There is an old saying about God giving us two ears and one mouth for a reason.
Indeed, Cindy Stanbro plans to spend the days ahead taking advantage of her two ears for some serious listening.
As the new executive director of Altoona Community Theatre, the Davenport, Iowa, native realizes the treasure she is now entrusted to steer. Her initial goal, she stressed, is not to reinvent the proverbial wheel, but to ask to some important questions.
“What is ACT to you?,” she posed. “Do you attend? What do you like? What don’t you like?”
Responses to those types of queries will go a long way in helping Stanbro assess the local theatre so she can guide operations into the future and better serve the community.
“With any sort of arts organization, you have the core people who are always involved, but the success hinges on bringing in new people and attracting new patrons,” she noted. “I would love to see a whole new group of patrons come into the theatre and engage in the arts. I would love to see new theatre that isn’t mainstream, but would serve another audience.”

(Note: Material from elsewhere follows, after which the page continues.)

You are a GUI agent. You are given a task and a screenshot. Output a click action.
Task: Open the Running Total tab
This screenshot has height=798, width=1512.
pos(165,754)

Right now, her intent is to truly understand the scene and hopefully enhance it.
“I also want to make sure the association has a successful business plan and is financially secure,” she added.
On the job for less than a month, Stanbro already seems right at home.
“Altoona is a cool community with a lot of arts and history,” she observed. “It’s an ideal community for the arts. It’s a beautiful area. There’s so much to do.”
In fact, her arrival to this region was a homecoming of sorts.
Stranbro was the general manager of the Millbrook Playhouse in Mill Hall, Clinton County, from 2003-2006.
That role, as well as a general manager position with the Vital Theatre Company in New York, are among the items on her lengthy and impressive resume.
Almost a decade ago, Stanbro and her husband co-founded the Winterset Stage in Winterset, Iowa.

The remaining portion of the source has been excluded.